You also comment that “I know you believe everyone expressing any concern about alcohol secretly wants to force the entire population onto sugar-free lemonade, but I'd have thought even you would realise that white cider arguments really are not the thin end of a whole population wedge.” 

James, I’m guessing that this was your attempt at mockery, but let’s just pretend for a moment that you were trying to make a serious point.  In January we saw the publication of the CMO’s low-risk drinking guidelines – 14 units a week for both sexes; this was coupled by the declaration that “there is no safe level of drinking”; and to dramatize just how unsafe any level of drinking really is we were given an insight into Chief Medical Officer Dame Sally Davies’ anguished personal lifestyle choices: “Before I reach for my glass of wine I think about the cancer risk.” It seems to me abundantly clear that both the direction of travel and the destination that “public health” has in mind for alcohol is identical to that for tobacco – the end-game is an alcohol-free world, or as close to it as they can get. And that objective certainly isn’t a secret!

And do you mean to tell me that sugar-free fizzy drinks aren’t a health community ambition? I’m shocked.

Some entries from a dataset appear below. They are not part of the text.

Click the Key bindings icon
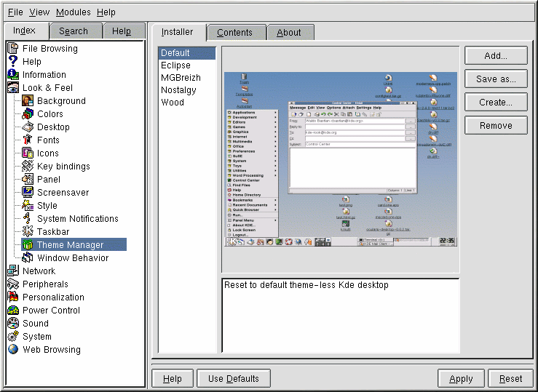The image size is (538, 392). [x=27, y=167]
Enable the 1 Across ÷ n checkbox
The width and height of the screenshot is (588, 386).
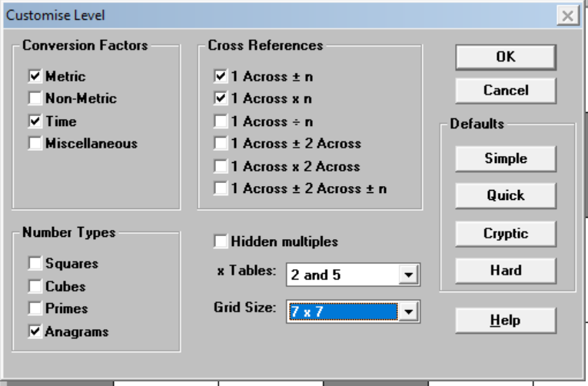click(221, 121)
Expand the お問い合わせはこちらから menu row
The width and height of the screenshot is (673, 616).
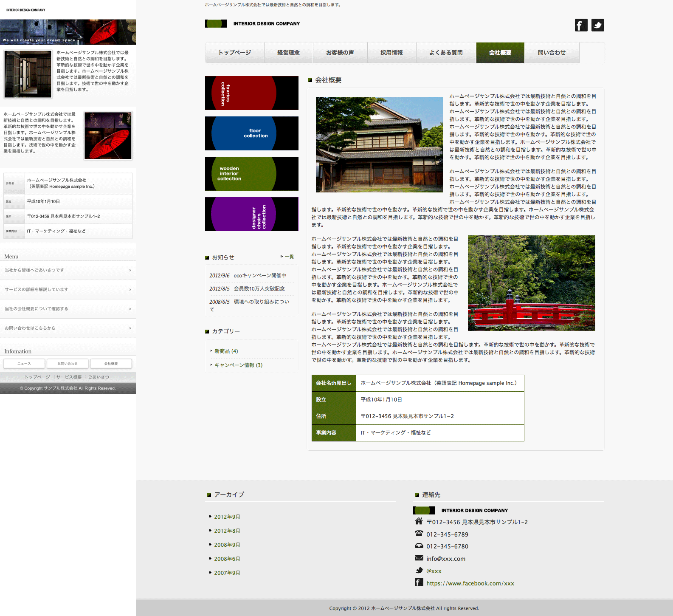pyautogui.click(x=68, y=328)
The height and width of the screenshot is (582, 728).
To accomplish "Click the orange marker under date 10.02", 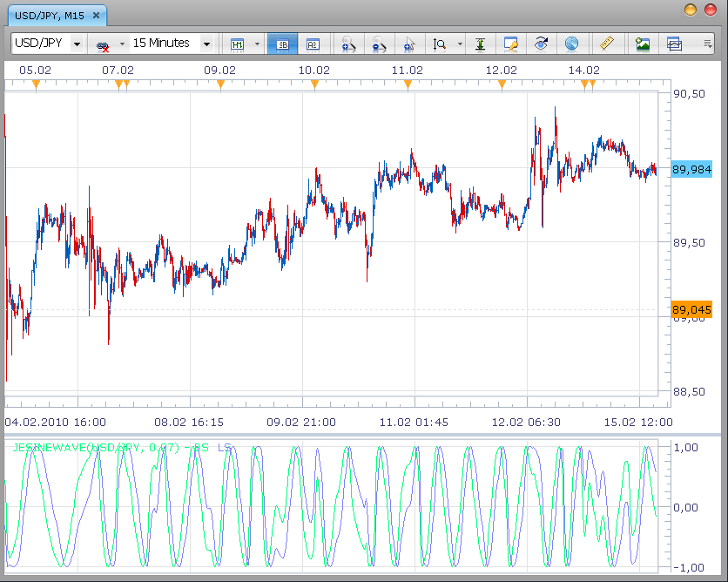I will tap(314, 84).
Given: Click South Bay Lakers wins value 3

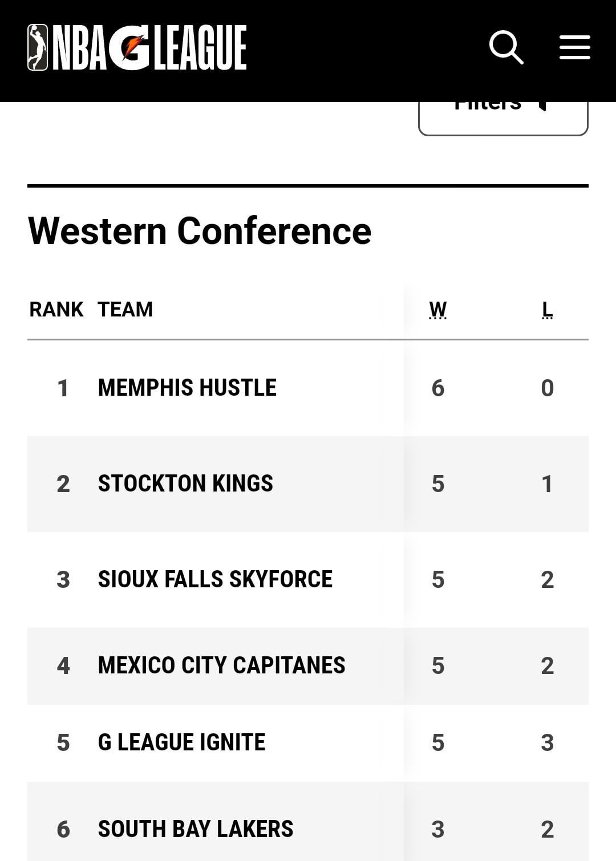Looking at the screenshot, I should [437, 830].
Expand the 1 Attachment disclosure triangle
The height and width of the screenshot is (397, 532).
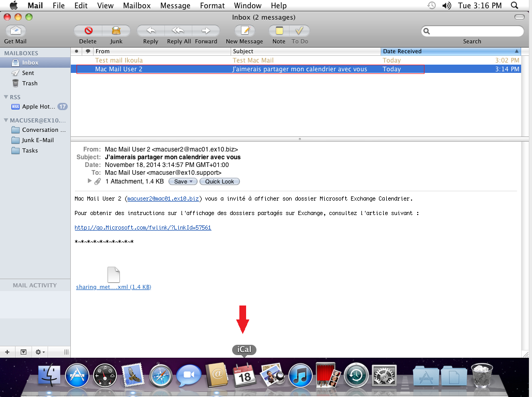click(x=89, y=181)
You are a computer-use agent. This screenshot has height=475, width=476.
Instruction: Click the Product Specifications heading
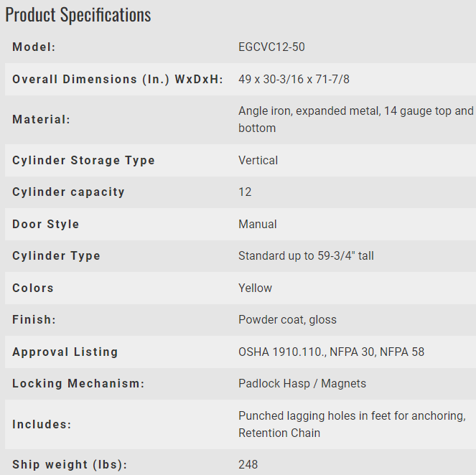click(78, 14)
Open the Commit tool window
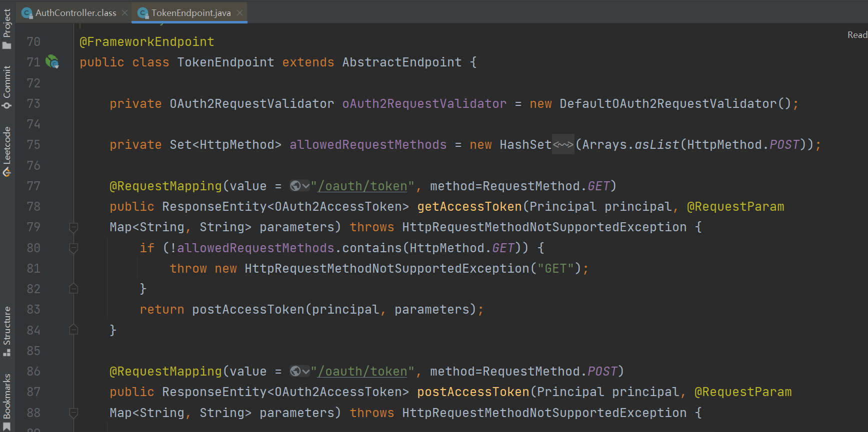868x432 pixels. pyautogui.click(x=7, y=87)
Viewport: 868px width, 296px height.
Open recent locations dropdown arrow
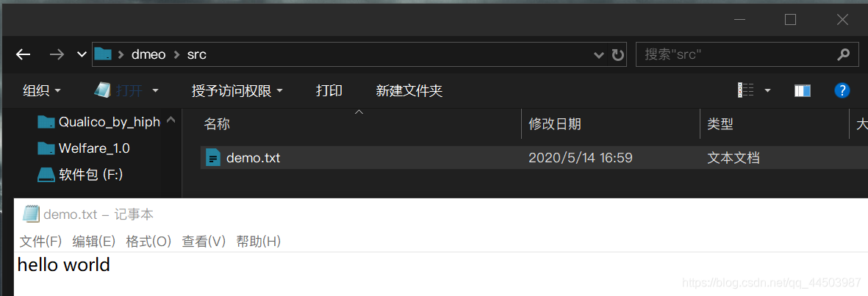pos(82,54)
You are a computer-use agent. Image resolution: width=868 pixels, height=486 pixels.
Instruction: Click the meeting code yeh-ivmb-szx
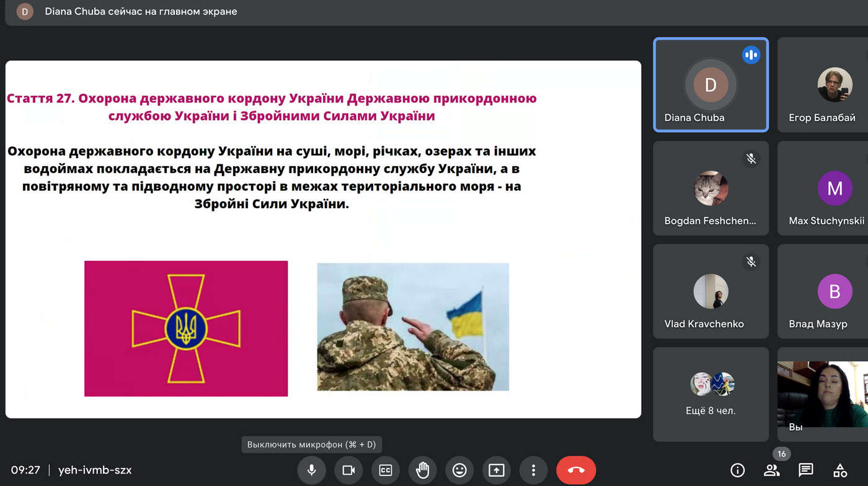(95, 470)
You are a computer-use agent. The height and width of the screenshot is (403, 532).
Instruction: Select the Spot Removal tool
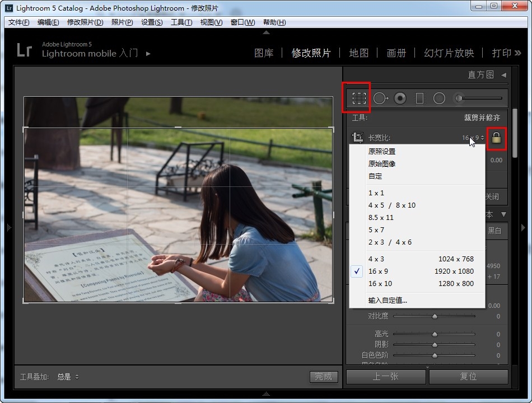[380, 99]
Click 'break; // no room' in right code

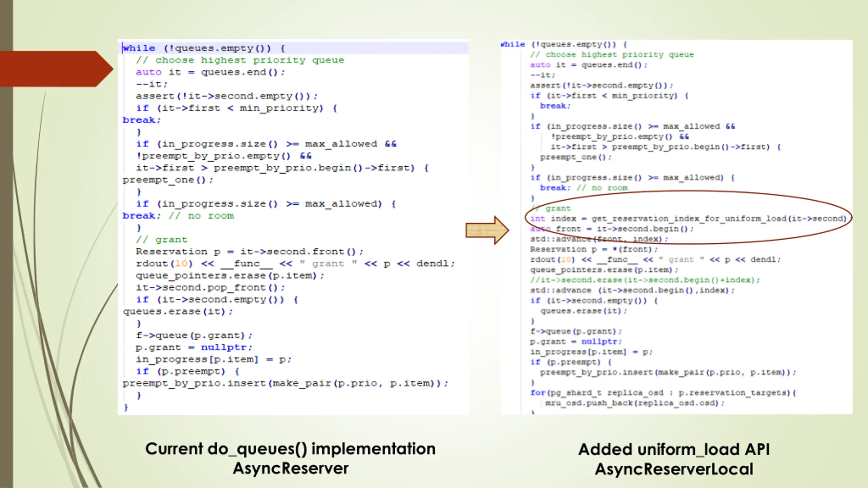(584, 188)
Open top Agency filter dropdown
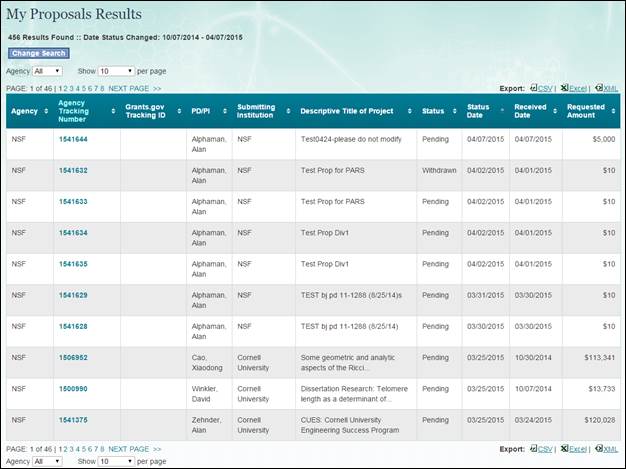This screenshot has width=626, height=469. (x=47, y=72)
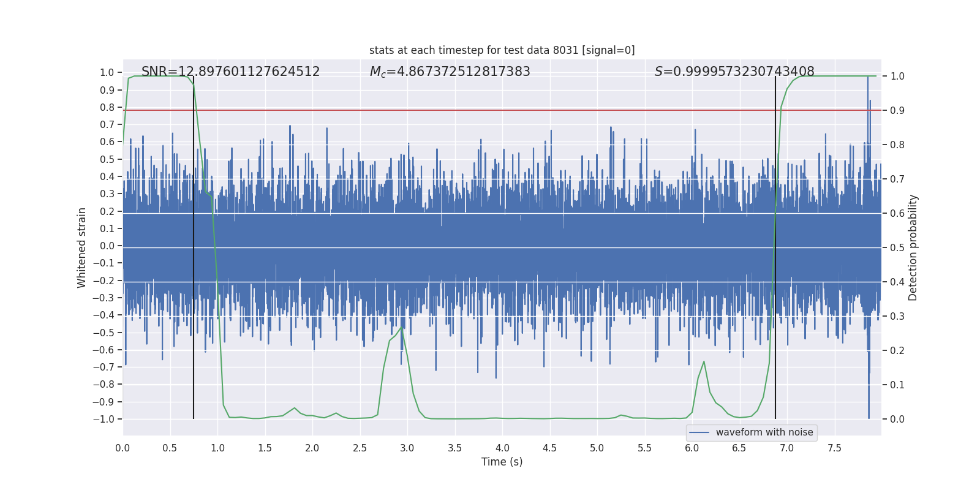Image resolution: width=980 pixels, height=490 pixels.
Task: Select the chirp mass Mc annotation
Action: click(450, 72)
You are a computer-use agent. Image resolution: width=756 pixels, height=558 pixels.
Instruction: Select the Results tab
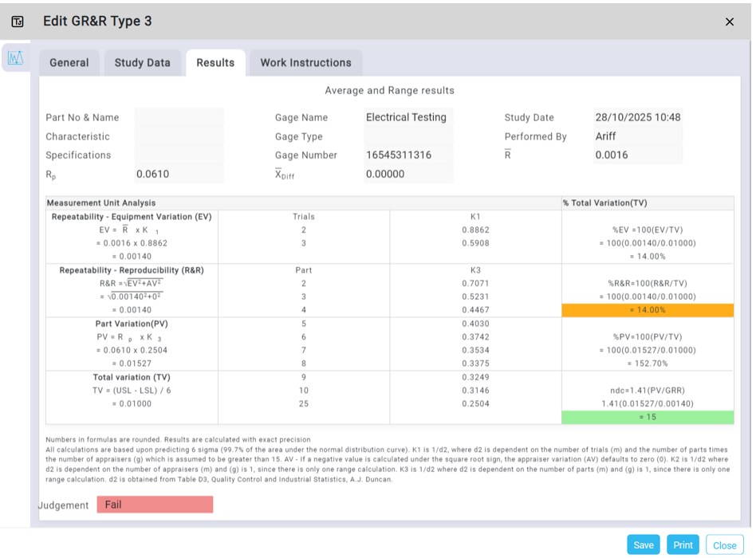[x=215, y=63]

My article simply suggests that singling out ‘demon drinks’ in the name of saving ‘problem drinkers’ from themselves, is little more than a neo-temperance marketing ploy that uses a drinks category with negligible market penetration to leverage further restrictions on all drinks and all drinkers - precisely in order to reduce consumption across the whole population. If you doubt that, then just look at the demands that the authors of this research make on the back of it: increase the duty on high strength cider (regardless of whether it is the cheap variety drunk by problem drinkers); reinstate the alcohol duty escalator; tax all alcoholic drinks according to their strength and implement minimum unit pricing.

Finally, you indignantly complain that: “individuals or organisations concerned with reducing alcohol-related harms - however much you may dislike them - are within their rights to draw attention to the issue.” Well, of course they are – even neo-temperance lobbyists like ARUK can do so! A difference of opinion is just a difference of opinion James; it’s not an attempt to suppress opinions I don’t like. This is a classic example of a paranoid “public health” pivot - claiming that criticism is an attack on your right to free speech is just a way of distracting attention from the angry silliness of what you have to say.